From a administrative and financial aspect, BYOD makes sense. You don’t have to provide the students with either laptops, leases, or access to machines and the cost savings are brilliant. You do still have to provide the students with network and Internet access, but that’s something that most schools do anyway.
Source: http://viewology.net/wp-content/uploads/2011/03/DSC_0245
-MacBook-Pro-13-On-for-First-Time.jpg
You also have transferred the onus of responsibility and care of the device to the students as opposed to the school. The students are responsible for caring for their own device and insuring it. Interesting that students DO take much better care of their own machines compared to ones leased from or provided by the school. The students also make more use of their BYOD, too. It's their device, and they have customized it (this is a trait of 21st century learners) to suit themselves.
One of the issues people do raise is the distribution and access to materials, and this too can be easily solved. We have not stated the software students can use but have stipulated the files formats. For example:
- Documents – Microsoft .doc format – this is accessible from MS office products from 2003 upwards, iWorks pages, Open Office Writer etc
- Presentation – Microsoft .ppt format -this is accessible from MS office products from 2003 upwards, iWorks keynote, Open Office impress etc
- Spreadsheets – Microsoft .xls format - this is accessible from MS office products from 2003 upwards, iWorks numbers, Open Office calc etc
- Uneditable documents – adobe .pdf format
- Audio – .mp3 format
- video – .avi and mpeg4 formats
- images – .jpg format
By specifying the file format rather than the product, we have enabled the students to use any operating system or hardware. This suits different preferences and different budgets.
Connection has been streamlined and uses some great technology that allows the students to register the devices using the Mac address and then access the network via a login.
These are the easily solved bits of a BYOD program, and the easy advantages.

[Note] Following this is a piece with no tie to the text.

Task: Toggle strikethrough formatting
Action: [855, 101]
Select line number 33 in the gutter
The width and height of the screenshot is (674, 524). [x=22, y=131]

The more challenging aspects are the control and safety questions. The challenges faced are things like what do the students bring to school in their laptops? Unacceptable, inappropriate, or illegal materials? In our system they cannot access blatantly inappropriate material. We track and monitor all other sites. But this is only effective for active online access, not what is brought in from either cached or deliberately saved personal activity. Nor does this cover the inappropriate use of the laptop (ex: the student playing games etc.)
Source: http://km.support.apple.com/library/APPLE/APPLECARE
_ALLGEOS/HT4517/HT4517_06----en.png
We cannot stop the students using their own personal network connections, either. We had a contractor earlier in the year who cut our Internet pipe. It was fascinating to watch, as the students lost connectivity, the number of personal hotspots and alike that popped up as the students sought other methods of resolving the Internet outage. Using these methods, personal hotspots etc, students can easily connect to social media sites which many schools do try to block.
So ... The shift to BYOD is fundamentally based on a trust model. The school has accepted that they no longer have control. They have realized they no longer have the same rights of search and seizure that leased and school-owned machines had. They no longer have the same level of monitoring of software, Internet, and such that they previously had. A question worth pondering is how much of the students appropriate use at school is made by choice and how much is derived from the restrictions that school systems have in place to prevent unacceptable activity?
The importance of digital citizenship is PARAMOUNT in a BYOD school. If inappropriate activity has been curtailed by restriction, what will happen when you remove these restrictions? What will happen when the students can install their own software (legal or illegal), connect to their own Internet connection, and avoid school based filters?
We must instill in our students a strong ethical and moral approach to the use of technology, an approach that is respectful to themselves, to other people, and to property. This ethical and moral approach is backed not by a regime of “these are the rules, now follow them”, but rather by understanding and transparency. “Here is our approach, this is why we do this, here are the impacts of this, and these are the people who are effected.”
It's only by being transparent and open, honest, and clear that the students will accept and follow the behaviours and norms that the organization requires. And this is the only way a BYOD program will flourish ... IMHO.